_Try it_
Quote the lines below exactly, from the one that holds "RSS (1144, 1633)" through the final line of the records, and only those.

........

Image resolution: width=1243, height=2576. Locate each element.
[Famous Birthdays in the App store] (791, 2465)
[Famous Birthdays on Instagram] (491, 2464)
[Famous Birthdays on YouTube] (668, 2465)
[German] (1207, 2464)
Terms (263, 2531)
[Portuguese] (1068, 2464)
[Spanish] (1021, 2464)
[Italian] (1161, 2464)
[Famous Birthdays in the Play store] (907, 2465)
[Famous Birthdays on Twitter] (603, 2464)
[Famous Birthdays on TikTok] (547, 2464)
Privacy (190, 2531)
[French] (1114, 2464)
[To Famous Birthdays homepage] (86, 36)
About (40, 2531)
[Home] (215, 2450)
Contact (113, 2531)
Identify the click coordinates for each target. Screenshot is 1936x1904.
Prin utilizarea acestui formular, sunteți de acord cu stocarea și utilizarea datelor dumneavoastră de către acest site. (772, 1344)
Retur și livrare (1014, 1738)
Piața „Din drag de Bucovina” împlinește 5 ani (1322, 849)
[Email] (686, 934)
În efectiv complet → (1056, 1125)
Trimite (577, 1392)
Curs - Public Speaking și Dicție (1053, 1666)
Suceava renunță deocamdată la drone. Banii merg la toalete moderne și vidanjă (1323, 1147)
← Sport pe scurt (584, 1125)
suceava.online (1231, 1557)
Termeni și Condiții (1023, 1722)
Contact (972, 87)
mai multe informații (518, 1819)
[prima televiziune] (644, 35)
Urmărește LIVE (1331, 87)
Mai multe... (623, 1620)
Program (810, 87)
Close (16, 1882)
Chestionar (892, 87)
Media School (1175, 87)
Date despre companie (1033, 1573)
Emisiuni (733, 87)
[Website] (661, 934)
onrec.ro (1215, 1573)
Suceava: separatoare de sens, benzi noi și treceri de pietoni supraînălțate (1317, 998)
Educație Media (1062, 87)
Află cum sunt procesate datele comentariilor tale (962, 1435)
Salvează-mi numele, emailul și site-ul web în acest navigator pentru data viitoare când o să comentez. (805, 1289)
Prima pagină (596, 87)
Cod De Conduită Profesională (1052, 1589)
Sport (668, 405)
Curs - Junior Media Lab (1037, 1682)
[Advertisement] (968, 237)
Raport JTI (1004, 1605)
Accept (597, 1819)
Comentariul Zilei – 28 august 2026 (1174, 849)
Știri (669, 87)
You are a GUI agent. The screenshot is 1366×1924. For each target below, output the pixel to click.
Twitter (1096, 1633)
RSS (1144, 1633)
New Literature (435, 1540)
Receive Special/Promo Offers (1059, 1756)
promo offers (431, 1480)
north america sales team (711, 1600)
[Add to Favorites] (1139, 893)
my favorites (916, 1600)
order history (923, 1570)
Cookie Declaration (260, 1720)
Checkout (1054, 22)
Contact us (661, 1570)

........

_Response to this task_
RSS (1144, 1633)
New Literature (435, 1540)
Receive Special/Promo Offers (1059, 1756)
promo offers (431, 1480)
north america sales team (711, 1600)
[Add to Favorites] (1139, 893)
my favorites (916, 1600)
order history (923, 1570)
Cookie Declaration (260, 1720)
Checkout (1054, 22)
Contact us (661, 1570)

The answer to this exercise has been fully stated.